I’m sorry but this post isn’t about the wonderfulness of hiking. If you want to just think tramping is always wonderful and happy and skipping through grassy meadows you should not read this post. Just warning you.
We knew that we had a big day ahead of us. The trail notes said the 18.5 km stretch through the Raetea Forest should take about nine and a half hours. We packed up and left early.
The steep dirt 4WD track that we’d started up yesterday slowly got rougher and steeper. Soon it wasn’t for cars anymore. Soon after that the track didn’t seem to be for people anymore. And a little further on it didn’t seem to be fit for animals anymore.
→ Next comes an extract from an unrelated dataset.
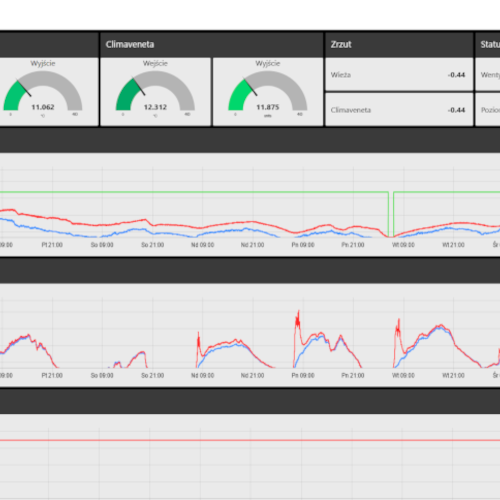Click the Pt 21:00 label on first chart
500x500 pixels.
point(52,245)
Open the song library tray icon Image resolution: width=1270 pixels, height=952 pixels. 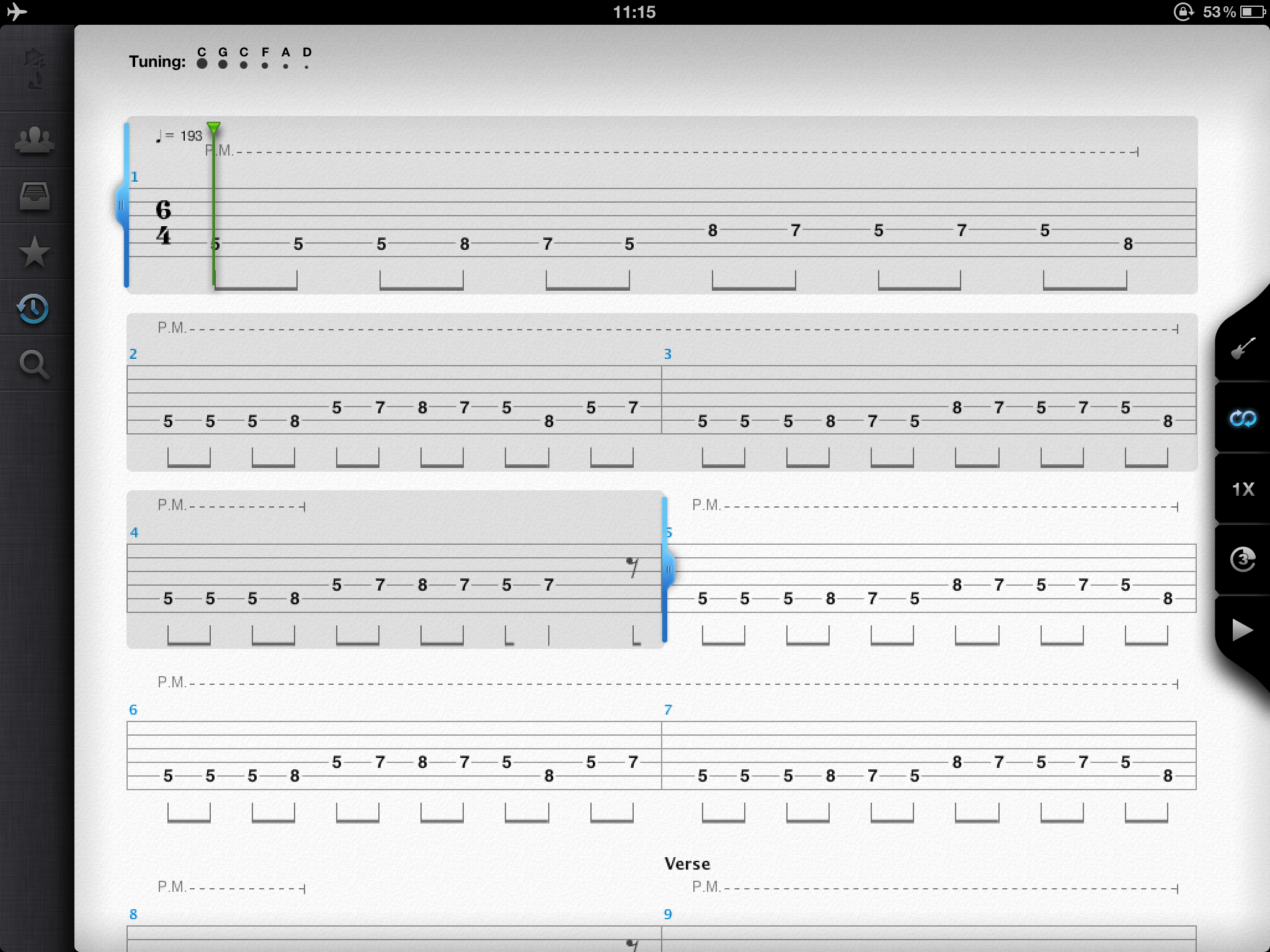click(x=34, y=196)
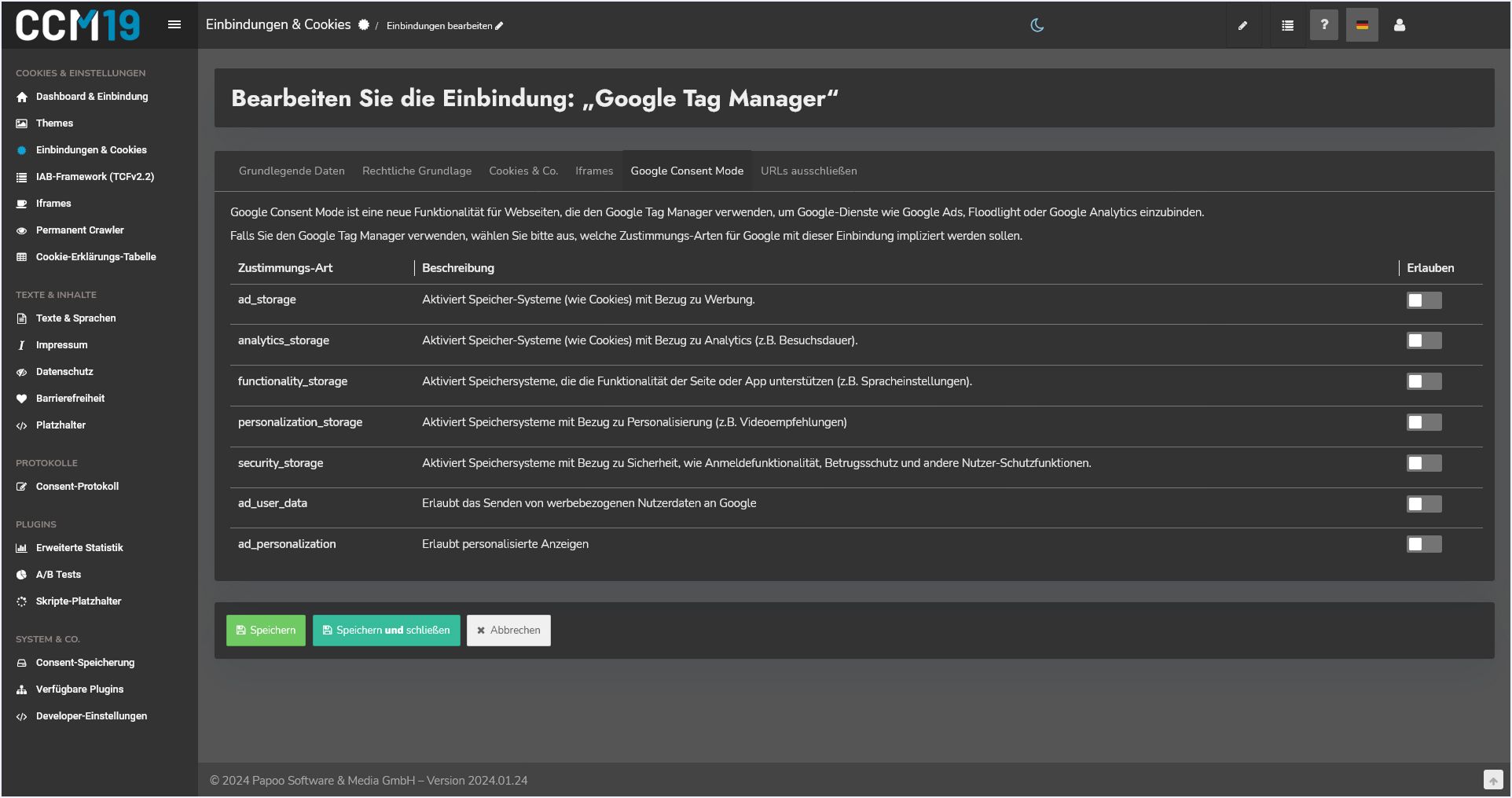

It was soooooo muddy I could barely believe it. The path was just thick, squelchy, slippery, ankle-deep mud. And not just a few puddles. I’m talking almost ALL OF THE TRACK, ALL DAY! So much mud.
At first I tried to keep my shoes clean and dry, using half submerged, rotting branches as stepping stones. Or trying to swing around the mud off trees. Not very easy with a fully loaded backpack.
In the end I just ploughed right through. I worked out if you go fast enough you don’t have time to sink, or for your shoes to get stuck.
The occasional patches that weren’t mud were tangles of moss-covered tree roots, just waiting to trip you up.
We were making ridiculously slow progress and I hoped it would get easier soon.
The path got steeper and steeper and steeper and steeper. I had to do a lot of it on my hands and knees, using my arms to help haul myself up.
It got a little less steep further on. But, it was so hard to make any progress through the mud we weren’t making any better time.
Then it got really steep again.
I stood at the bottom of one stretch and really didn’t believe that I would be able to climb up it. I was so tired and it was so ridiculously steep and muddy. I had to though. So I did, very, very slowly. It was more like rock climbing than walking and my thigh muscles hurt so badly. I had to keep stopping to rest my legs and to gather up more of my dwindling willpower.
Finally I made it to the top. But, before I could breathe a sigh of relief, I saw that just around the corner was another climb just like it. And so it went. I discovered that my legs could handle a lot more than I’d previously thought. I truly appreciate my legs now.
After hours of this we reached a fallen down signpost at a junction. We couldn’t work out which way to go but tried going right. It was the wrong way and we soon came out onto a grassy, sunny spot at the base of a tower. It was the first time we’d seen grass, or the sun for that matter, all day. We all flopped down in various moaning heaps.
After a short break we went back into the dim, foggy, drizzly forest.
We were going so slowly we didn’t know if we would make it out before night fell. At one stage Forrest calculated due to our pace that we’d arrive at the camp some time around 1 am tomorrow.
Four hours later I didn’t believe we’d ever be out. We’d been going for so long that the situation seemed permanent. I would be spending the rest of my life walking endlessly through this hateful forest in so much pain and so tired.
As we did the steep decent we fell into that hysterically funny stage you get to when you’re almost at the end of your tether. Asha and I had been following a set of boot prints all day. The owner of the boots had quite large feet and a very long stride. When we tried to step where he’d stepped we almost did the splits. We ended up calling him Hans. Whenever we spotted his prints in the mud we’d be like “Look, it’s Hans again. Hello Hans!”
We got more delirious and started a mud classifying system. Soon we were like, “Oh yes, that would be a class 4 sloppiness and a class 2 deepness (falls over) Uhg! And that makes it a class 1 slipperiness.”
Our delirious humor soon ran out and we returned to stumbling along in silence.
A few hours later we came out in a farmer’s paddock. We walked through it a while before coming to a gravel road. This, according to the trail notes, should be the end of the day. But there was nowhere to camp.
I was in heaps of pain and so tired as we limped slowly down the road, looking desperately for somewhere to stay.
After what felt like a millennium but in reality was probably only fifteen minutes I saw a sign that said ‘Camping, 500 m’. I was so happy I could have cried. Actually, I could have cried basically all day, but you can’t do that when the rest of your family’s there. If I had started sobbing everyone else would have joined in and that wouldn’t have helped things.
We managed to get the tents up just before it got dark. It took ages to get the mud off my legs.
I ate a bowl of muesli and a huge chunk of cheese sitting on my bed in my tent. Then, ignoring the dirty dishes, I collapsed and fell asleep.
It had taken us thirteen and a half hours to get through Raetea Forest. One kilometer had taken us an hour and fifteen minutes to walk.
I am currently convinced that the Te Araroa was started by people that hated hikers. A way to make hikers come out and then torture them with the terrain.
All that said I still haven’t once considered quitting. I have too much pride and could never, ever let myself quit. Imagine just going back home and having to tell all your friends and family that you quit because ‘it got too hard’. Not happening.